[Start of section]
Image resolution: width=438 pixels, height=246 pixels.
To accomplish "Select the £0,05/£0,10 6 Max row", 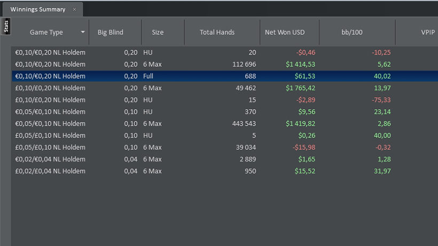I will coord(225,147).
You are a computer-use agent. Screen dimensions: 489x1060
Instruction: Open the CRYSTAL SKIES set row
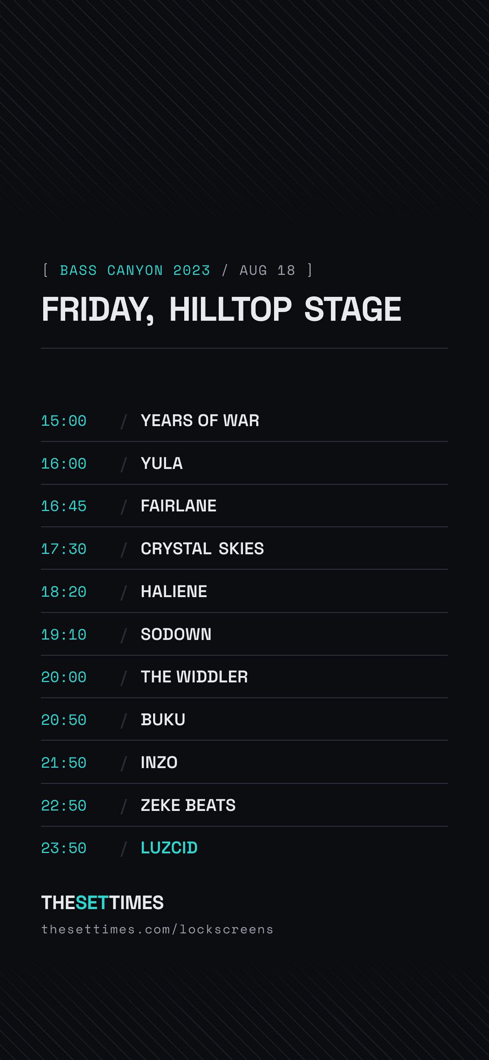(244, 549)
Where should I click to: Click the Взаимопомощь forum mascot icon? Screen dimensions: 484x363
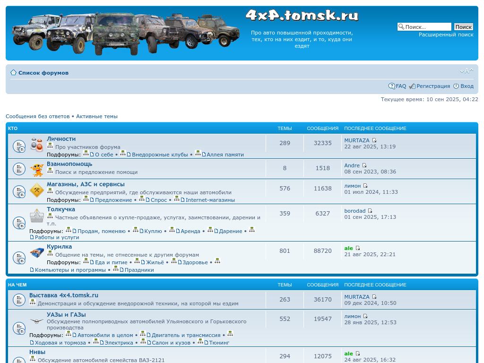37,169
[End of section]
→ Assignment
Your answer should be the lines from the line containing "Where should I" through the end of the listing above, output exactly and alone, without the pictures.

→ Answer below
Where should I click to: Click the Взаимопомощь forum mascot icon? Screen dimensions: 484x363
37,169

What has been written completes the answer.